It’s not just Revolut’s investors and founders getting rich off the fintech’s meteoric rise — employees are also among its big winners.
At least 76 past and current employees now own shares in Revolut worth seven-figures according to a Sifted analysis of Companies House records.
Among them, over a dozen hold $10m+ worth of shares. That includes both long-time veterans like Alan Chang, who oversees operations at Revolut, as well as departed executives like Revolut’s first chief financial officer (2016-2019).
This giant transfer of wealth follows Revolut being valued at $33bn last month, making the London-based startup into Britain’s most highly valued private company.
The raise increased Revolut’s valuation sixfold within 18 months, not only making cofounders Nikolay Storonsky and Vladyslav Yatsenko into billionaires, but also minting more than 50 new employee-millionaires.
The company declined to confirm Sifted’s workings, saying: “It is personal and sensitive information.”
The next generation
For now, these fortunes only exist on paper.
The company is still loss-making, and there’s no guarantee that it will exit at its current valuation.
However, Revolut has allowed employees to start cashing in small chunks of their shareholdings across various secondary sales and ongoing listings on Seedrs.
The latest share sale was announced in July, following the latest fundraise. Existing staff were offered the opportunity to sell up to 20% of their vested holdings (for those who joined at least 18 months ago), at a slightly discounted price of $609.775 per share.
Revolut alumni have also been invited to take part but will need to wait until next month, pending further investor interest, Sifted heard.
Such large transfers of wealth are seen as a welcome boost for the wider European ecosystem, as successful alumni tend to plough money back into new startups.
Dozens of former Revolut employees have already gone on to start their own businesses, including Pablo Viguera — who now runs Belvo.
Ex-Revolut employees have also started financing new startups, having founded their own angel investment syndicate. The syndicate, Expansion Capital, is currently investing between £50,000 and £100,000 in a range of early-stage tech start-ups.
More in the wings?
While 76 confirmed employee-millionaires is a feat, even more could soon join the ranks.

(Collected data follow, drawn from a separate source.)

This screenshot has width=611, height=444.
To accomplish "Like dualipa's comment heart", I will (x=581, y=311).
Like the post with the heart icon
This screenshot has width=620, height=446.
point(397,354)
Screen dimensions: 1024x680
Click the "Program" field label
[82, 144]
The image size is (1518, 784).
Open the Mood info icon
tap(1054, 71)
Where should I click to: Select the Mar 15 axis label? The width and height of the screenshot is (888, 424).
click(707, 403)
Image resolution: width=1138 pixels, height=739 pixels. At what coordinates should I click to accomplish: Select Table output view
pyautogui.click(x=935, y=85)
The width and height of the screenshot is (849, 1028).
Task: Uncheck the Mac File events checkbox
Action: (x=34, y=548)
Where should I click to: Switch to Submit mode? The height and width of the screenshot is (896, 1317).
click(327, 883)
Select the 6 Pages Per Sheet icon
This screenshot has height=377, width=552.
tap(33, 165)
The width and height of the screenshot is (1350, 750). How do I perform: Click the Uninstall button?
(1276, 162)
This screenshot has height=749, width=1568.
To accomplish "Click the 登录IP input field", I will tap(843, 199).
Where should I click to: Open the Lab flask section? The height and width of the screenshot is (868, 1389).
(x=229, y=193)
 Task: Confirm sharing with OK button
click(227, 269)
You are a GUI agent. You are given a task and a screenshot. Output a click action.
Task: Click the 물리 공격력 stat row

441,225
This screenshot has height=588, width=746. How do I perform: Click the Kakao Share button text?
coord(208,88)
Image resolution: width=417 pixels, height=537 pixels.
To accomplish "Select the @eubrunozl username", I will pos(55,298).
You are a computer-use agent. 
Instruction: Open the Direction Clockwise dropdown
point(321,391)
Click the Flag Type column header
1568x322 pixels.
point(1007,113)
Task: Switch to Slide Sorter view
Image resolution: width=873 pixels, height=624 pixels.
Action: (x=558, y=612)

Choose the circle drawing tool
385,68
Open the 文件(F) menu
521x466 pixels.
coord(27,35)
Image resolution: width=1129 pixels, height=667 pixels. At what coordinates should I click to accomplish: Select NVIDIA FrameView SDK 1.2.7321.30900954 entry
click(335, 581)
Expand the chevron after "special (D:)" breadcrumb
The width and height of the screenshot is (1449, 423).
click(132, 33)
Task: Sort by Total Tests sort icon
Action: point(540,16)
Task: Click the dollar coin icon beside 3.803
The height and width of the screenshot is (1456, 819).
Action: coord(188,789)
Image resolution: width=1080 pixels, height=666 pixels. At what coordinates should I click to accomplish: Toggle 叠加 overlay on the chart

That’s because Revolut’s UK public records (filed on August 20 last year) only showcase individuals who have already exercised their options into real shares.
Revolut’s millionaire staff pool could therefore be well over 100 when accounting for those with large unexercised equity packages, including board members like Martin Gilbert.
Indeed, according to Revolut’s last annual report, there are now 2.4m vested staff options — worth around $1.54bn at the last count. The options pool was given a further boost last year when Revolut offered an equity-salary swap scheme to its 2000+ employees amid the pandemic.
Nonetheless, Revolut’s employee share compensation scheme has gotten tougher in recent years, which could slow the pace of ‘staff millionaires’ in the future.
In February, Revolut rolled out a new ‘growth shares’ scheme for staff across its European HQs, prompting grumbles in some circles that they are being short-changed.
One ex-employee told Sifted that “Revolut used to be amazing for equity, but now they offer growth shares, which are useless”.
Growth shares vest immediately but often come with a pricy “hurdle rate” — the price at which the shares can be exercised. Prior to the most recent round, that hurdle price was set at £91 (when Revolut’s shares were worth around £73).
If Revolut had sold at its previous valuation, growth shareholders would have received nothing.
Fortunately, the $33bn price tag means Revolut’s shares are now well clear of that hurdle, giving existing staff a lucrative and tax-efficient shareholding. Nonetheless, newer employees will need to hope for a similar valuation hike to claim any rewards.
Revolut argues that the new scheme is “hugely beneficial for employees in avoid[ing] incurring heavy tax penalties.”